When You Can’t Think Straight, Move Your Body

Photo by 青 晨 on Unsplash

A few days ago, I was attempting to write an article, and my brain just wasn’t working. I sat staring at the screen for a good hour, repeatedly tweaking two sentences and liking neither until I finally declared my efforts were pointless and slammed my laptop shut.

I grabbed my jump rope and boxing gloves, and spent the next half an hour doing jump rope sprints and punching the heavy bag at my apartment gym.

When I was finished, I’d not only worked up a good sweat, but I felt happier, more motivated, and more like myself — more human. My brain, which had previously felt like it was cloaked in one of those heavy blankets from the dentist’s office, felt clear and focused.
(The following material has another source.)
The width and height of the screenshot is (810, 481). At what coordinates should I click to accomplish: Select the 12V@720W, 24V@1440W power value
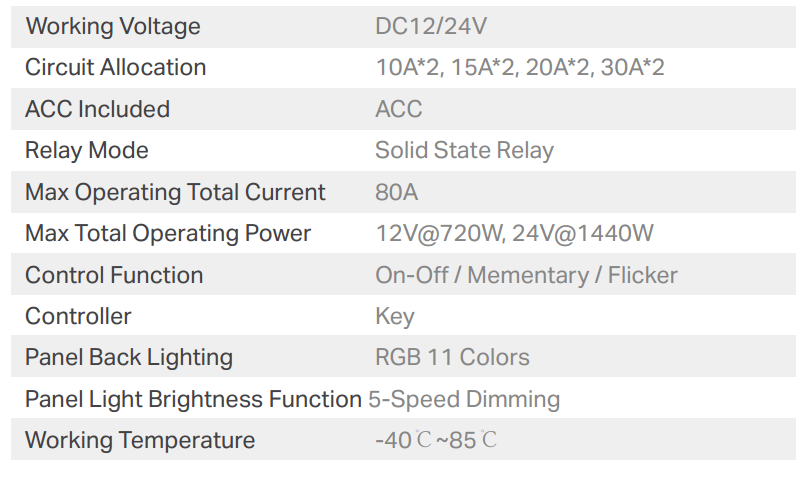514,234
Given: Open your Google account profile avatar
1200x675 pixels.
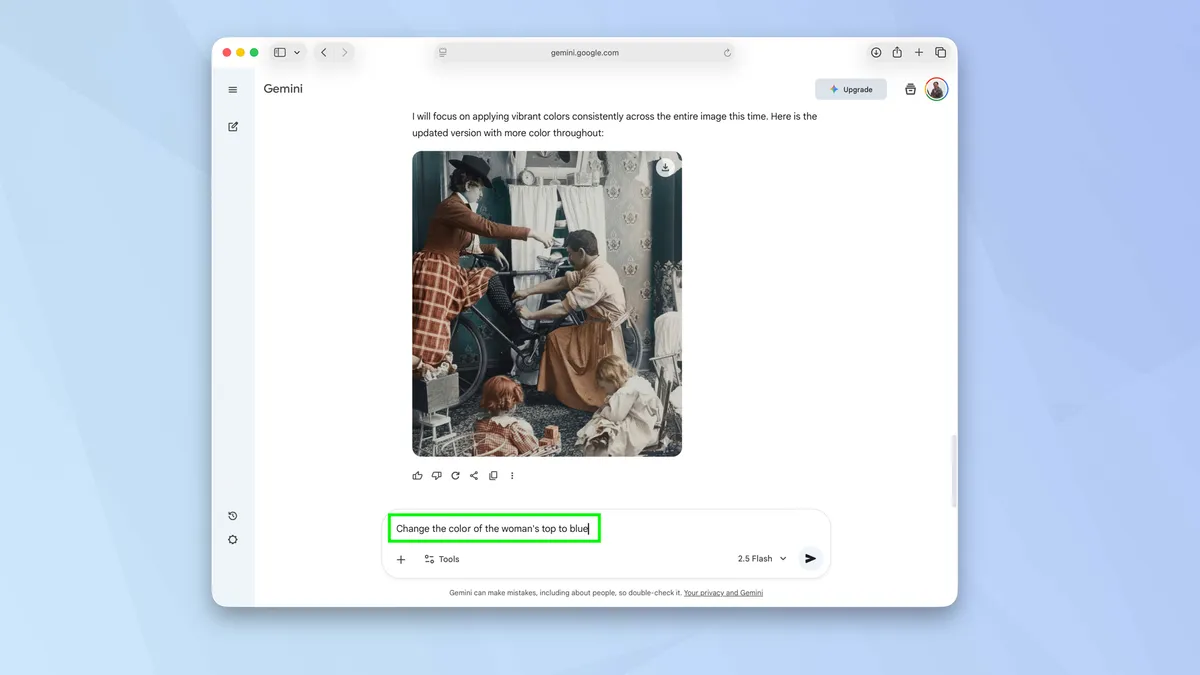Looking at the screenshot, I should [x=936, y=89].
And when I returned to the screen after showering a little while later, I wrote those two sentences without much friction.

I bet you’ve had a similar experience. Maybe you were trying to think through a problem for work or read something challenging for school and felt like the words were all blurring together — like you couldn’t think straight. Eventually, you got up from what you were doing, and, deliberately or not, moved your body somehow, whether it was taking a walk, going for a run, or even cleaning your room in frustration. The type of movement didn’t matter much: what matters is that afterward, you found that you could think and focus much easier than before.
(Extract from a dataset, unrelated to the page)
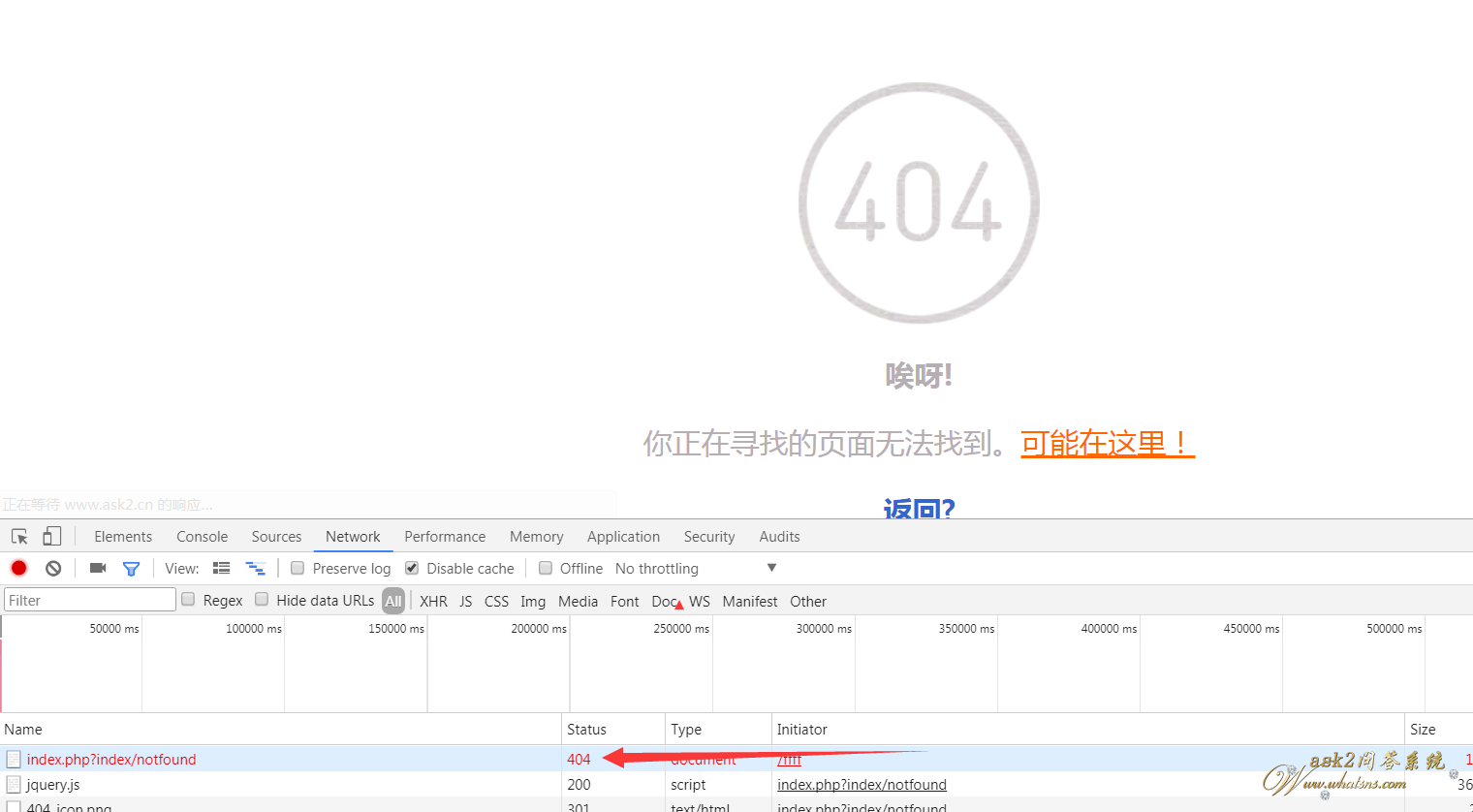
Task: Click the 250000 ms timeline marker
Action: tap(681, 629)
Scientific research on mental performance and cognition has increased exponentially over the past few decades. Even as short of a time ago as the 1990s, there was barely any research being done on it. Now, a search on Google scholar results in over two million results, the vast majority from the year 2000 onwards.

One of my favorite books on how exercise impacts how we think and feel is Spark: The Revolutionary New Science of Exercise and the Brain by Harvard psychiatrist John Ratey. Although he wrote it over twenty years ago, his research showing that exercise is one of the most important things we can do to think, feel, and perform at our best mentally is still news to most people. As he writes, “to keep our brains at peak performance, our bodies need to work hard.”

These days, scientists are even studying how different types of exercise can impact our mental state. Moderate intensity cardiovascular exercise can act as an entry point into flow, for example, while a short, hard interval workout can improve focus and our ability to learn for up to two hours afterward. Every form of exercise, from yoga to dancing to martial arts, can improve our mood in the short term and protect against depression and cognitive decline in the long term.

No matter what the research says, my personal experience is that I feel better almost instantly after moving my body. So much so that I regularly build in blocks of exercise throughout my day for the sole purpose of thinking and feeling better. I take walks in the morning to start my day with a clear head, plan workouts as a break between deep work sessions, and, anytime I notice the urge to throw my laptop across the room, I take it as a sign that I should go punch something instead.

I’m guessing that you feel better after exercising, too, even if you haven’t been conscious of it until now. So next time you’re working on something and are feeling frustrated or stuck, rather than trying to power through it, take a movement break instead (if you don’t have much time, even five minutes can do the trick!). Like me, you, too, will feel more human afterward.